Some of the unique challenges to the health care sector are the use of legacy computer systems, “bring your own device” policies, and increased volume of data following the transition to electronic health records, and stolen protected health information isn’t readily discovered, he said. The range, size, and capability of IT infrastructure varies dramatically as do the funding and resources needed to keep up with the rapidly changing IT field.
Other challenges include video conferencing systems, digital video systems used for consultations and remote procedures, and Internet-connected medical devices such as insulin pumps, pacemakers, and MRI machines, said Kevin Hemsley , a project manager at the Idaho National Laboratory supporting the Department of Homeland Security’s Industrial Control Systems Computer Emergency Response Team.
While providers love the ability to use the Internet to control and monitor devices, ingrained security mechanisms can be minimal. This makes for low-hanging fruit for thieves who can enter the system and even lock up an otherwise safe device.
Mr. Hemsley noted that a 2014 report by the Internet security and training firm SANS found that 33% of malicious traffic passed through or was transmitted from VPN applications and devices versus 16% from firewalls, 7% from routers, and 3% from enterprise network controllers.
“One of the messages here is to look at cyber security as being more than HIPPA, it’s patient safety,” he said.

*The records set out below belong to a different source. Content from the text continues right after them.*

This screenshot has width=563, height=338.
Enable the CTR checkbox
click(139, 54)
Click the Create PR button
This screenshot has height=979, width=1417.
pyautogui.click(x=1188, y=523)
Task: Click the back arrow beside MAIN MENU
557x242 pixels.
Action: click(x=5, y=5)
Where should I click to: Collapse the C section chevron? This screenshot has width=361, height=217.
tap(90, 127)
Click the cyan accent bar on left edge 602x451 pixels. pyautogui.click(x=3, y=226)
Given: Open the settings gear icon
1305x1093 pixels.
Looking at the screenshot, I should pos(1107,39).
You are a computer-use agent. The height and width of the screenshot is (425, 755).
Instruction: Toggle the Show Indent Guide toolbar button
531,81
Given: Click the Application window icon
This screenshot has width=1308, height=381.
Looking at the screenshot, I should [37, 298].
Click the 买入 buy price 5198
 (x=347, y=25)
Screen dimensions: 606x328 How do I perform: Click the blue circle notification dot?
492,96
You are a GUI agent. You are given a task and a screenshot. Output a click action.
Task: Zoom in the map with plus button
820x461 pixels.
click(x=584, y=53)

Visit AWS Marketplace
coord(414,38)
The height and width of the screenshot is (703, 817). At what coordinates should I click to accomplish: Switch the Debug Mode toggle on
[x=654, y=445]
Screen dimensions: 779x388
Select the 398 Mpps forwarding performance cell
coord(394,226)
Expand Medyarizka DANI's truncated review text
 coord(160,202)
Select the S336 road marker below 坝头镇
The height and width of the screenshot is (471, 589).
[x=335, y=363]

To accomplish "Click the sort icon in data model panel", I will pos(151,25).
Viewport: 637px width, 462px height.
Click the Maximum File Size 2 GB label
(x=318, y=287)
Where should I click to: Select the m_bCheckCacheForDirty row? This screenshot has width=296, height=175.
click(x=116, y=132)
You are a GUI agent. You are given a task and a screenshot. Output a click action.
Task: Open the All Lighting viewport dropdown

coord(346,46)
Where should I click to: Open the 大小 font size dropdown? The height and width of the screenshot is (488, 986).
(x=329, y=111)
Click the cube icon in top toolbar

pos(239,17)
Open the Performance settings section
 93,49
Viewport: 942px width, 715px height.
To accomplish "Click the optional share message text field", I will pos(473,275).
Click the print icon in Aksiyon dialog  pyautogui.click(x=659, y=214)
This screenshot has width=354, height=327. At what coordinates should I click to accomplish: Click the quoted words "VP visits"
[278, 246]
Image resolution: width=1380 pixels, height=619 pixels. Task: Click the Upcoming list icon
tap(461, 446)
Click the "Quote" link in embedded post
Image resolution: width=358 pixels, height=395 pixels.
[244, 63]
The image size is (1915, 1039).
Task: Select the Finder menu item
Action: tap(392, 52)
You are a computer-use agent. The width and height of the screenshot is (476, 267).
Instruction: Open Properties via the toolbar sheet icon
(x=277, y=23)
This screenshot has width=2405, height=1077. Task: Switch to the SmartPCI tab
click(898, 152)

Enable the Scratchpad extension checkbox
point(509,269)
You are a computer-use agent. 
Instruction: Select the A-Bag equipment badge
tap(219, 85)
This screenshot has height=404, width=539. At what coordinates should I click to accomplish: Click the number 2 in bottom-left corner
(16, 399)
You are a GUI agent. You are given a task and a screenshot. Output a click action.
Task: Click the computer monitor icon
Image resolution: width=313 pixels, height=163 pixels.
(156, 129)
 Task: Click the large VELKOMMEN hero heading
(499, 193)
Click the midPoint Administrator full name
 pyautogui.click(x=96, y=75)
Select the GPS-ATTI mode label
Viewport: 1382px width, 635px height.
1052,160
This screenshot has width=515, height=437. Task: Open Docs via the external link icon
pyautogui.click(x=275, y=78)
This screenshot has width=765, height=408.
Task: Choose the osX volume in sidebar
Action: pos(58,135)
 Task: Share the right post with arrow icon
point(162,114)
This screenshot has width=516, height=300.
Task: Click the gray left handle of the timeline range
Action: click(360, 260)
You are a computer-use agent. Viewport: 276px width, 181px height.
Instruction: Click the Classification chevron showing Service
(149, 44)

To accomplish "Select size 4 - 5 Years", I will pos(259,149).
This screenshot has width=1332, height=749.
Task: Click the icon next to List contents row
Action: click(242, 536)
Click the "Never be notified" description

Both experts advised physicians and other health care providers to update their privacy and security software frequently. Available resources include the FBI’s 24-hour CyWatch (email@example.com), Cyber Task Force (with 56 local field offices), and for individuals, the Internet Crime Complaint Center ( www.ic3.gov ).
Speedy communication with officials following a data breech is important not just to get the institution’s system back up and running, but it allows officials to identify data footprints left by hackers before they are destroyed, Mr. Trainor said.
In two of the three recent high profile health care cyber attacks involving Community Health Systems (4.5 million accounts), Anthem Blue Cross Blue Shield (78 million records), and Premera Blue Cross (11 million consumers), the institutions contacted the FBI, but in one unnamed case, the FBI had to make the call, he pointed out.